Adding spandex to the knitted fabric enhances its dimensional stability; therefore, elastic SJKF is used for sportswear, under and outer wear for adult and kids due to its comfort feeling and free of movement with high elastic recovery compared to the fabric without spandex (Khalil and Těšinová 2022). Spandex increases the thickness of elastic SJKF by up to three times of yarn diameter and leads to stitch overlapping (Khalil et al. 2021, 2023; Khalil, Těšinová, and Aboalasaad 2021), as shown in Figure 1.

Figure 1. Stitch overlapping (Khalil et al. 2023).

Thermal comfort properties are very important issue in human comfort, and a lot of researchers are interested to evaluate the relationship between fabric construction parameters and the thermal comfort properties. This relation can be found by experimental way or by using mathematical models.

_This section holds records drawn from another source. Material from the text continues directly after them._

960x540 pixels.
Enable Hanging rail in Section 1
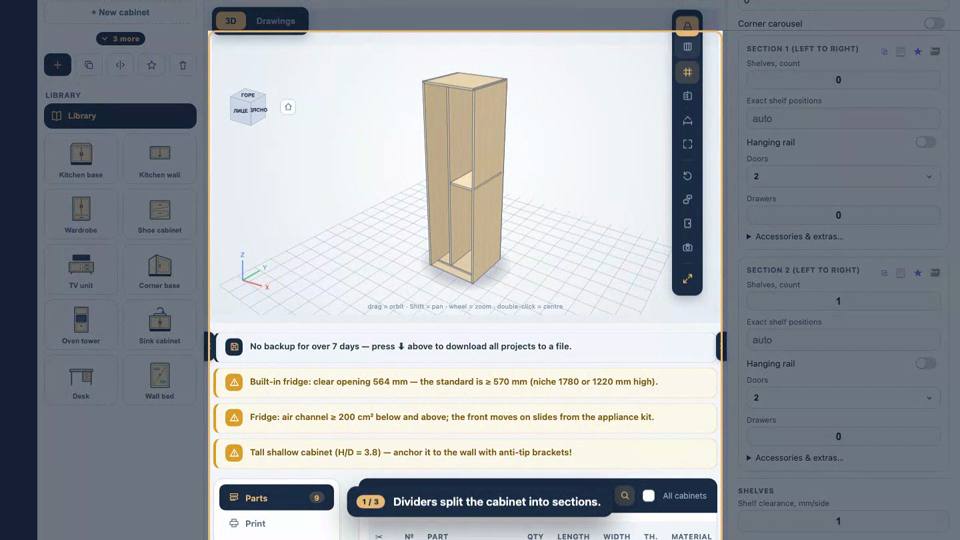[x=925, y=142]
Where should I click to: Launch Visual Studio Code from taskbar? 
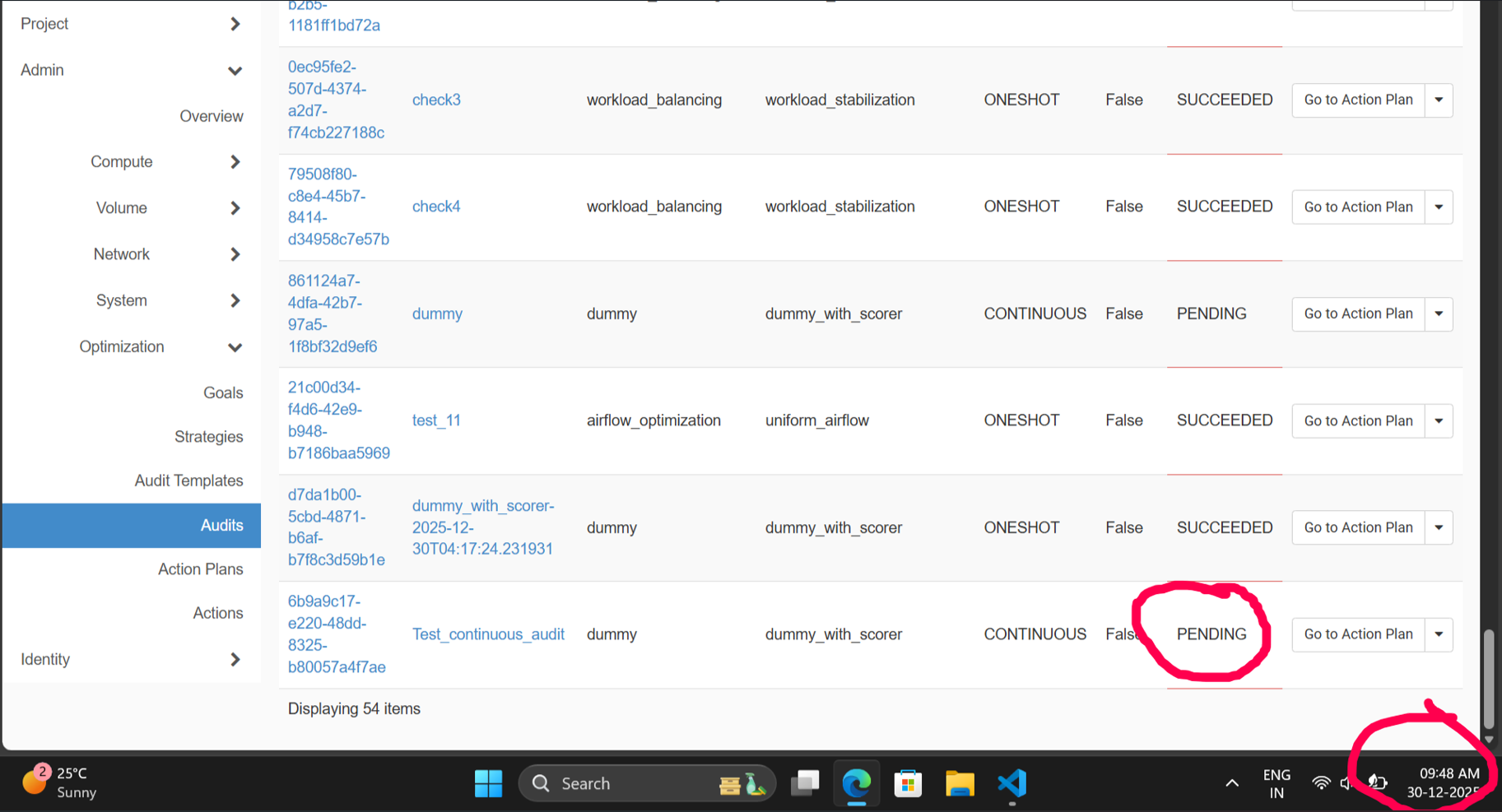(x=1011, y=783)

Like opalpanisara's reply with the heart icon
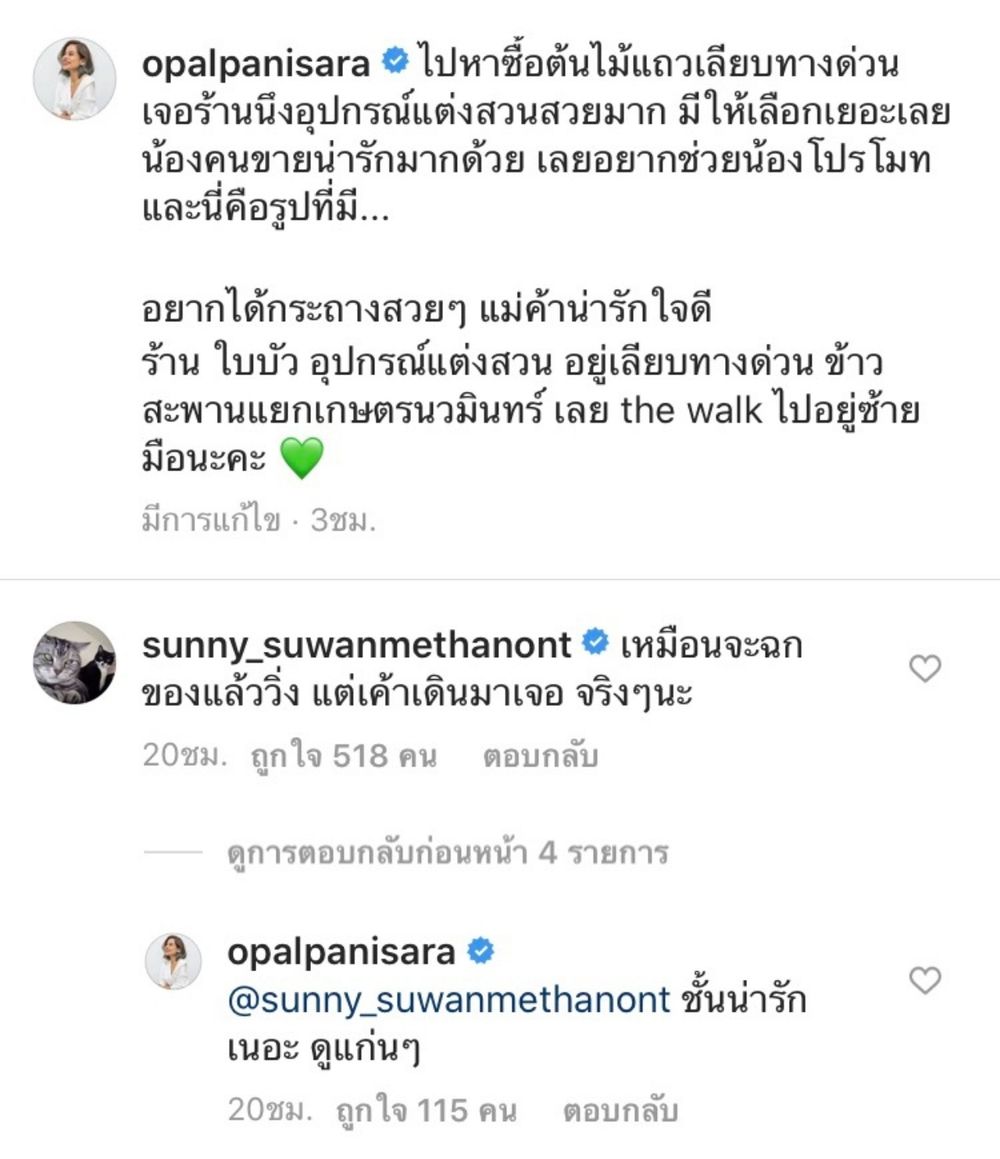(x=925, y=980)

Generally, the mathematical models are needed to interpret experimental relations, estimate the expected properties, and to assist in designing and developing of a new fabric to achieve a certain property. As there are several theoretical models to predict the thermal conductivity and resistance of textile fabrics by mathematical equations, empirical equations, neural network, finite element method, and multiple regression models.

The thermal resistance and conductivity of the fabrics can be predicted by means of experimental (empirical), analytical and numerical methods (Mansoor et al. 2021). The preference of selection depends on the requisite precision and nature of the solution. Thermal conductivity and resistance were also predicted by using an Artificial Neural Network (ANN) (Alibi et al. 2012; Fayala et al. 2008; Majumdar 2011; A. E.; A. E. Mangat et al. 2015). The thermal conductivity of knitted fabrics made from cotton, viscose and spandex fibers was investigated by using an Artificial Neural Network (Alibi et al. 2012), where the fabric structure and weight, yarn count and composition, gauge, spandex percent and count, fabric thickness, and loop length were used as input parameters. There are research that predicted thermal resistance by regression model (Afzal et al. 2014; Qian and Fan 2006; Shaker et al. 2018). The thermal resistance of fabrics and socks was predicted by modeling in the wet state (Hollies and Bogaty 1964; M. M.; M. M. Mangat and Hes 2014; Mansoor et al. 2021; Zhu 2020).

Some researchers have predicted the thermal resistance and conductivity of fabrics with mathematical approaches. Several research presented a mathematical model of thermal conductivity and resistance of woven fabric based on actual construction parameters of repeat by using finite element method (Wu, Tang, and Xuan Wu 2017) and theoretical unit cell geometry (Ismail, Ammar, and El-Okeily 1988Bhattacharjee and Kothari 2009).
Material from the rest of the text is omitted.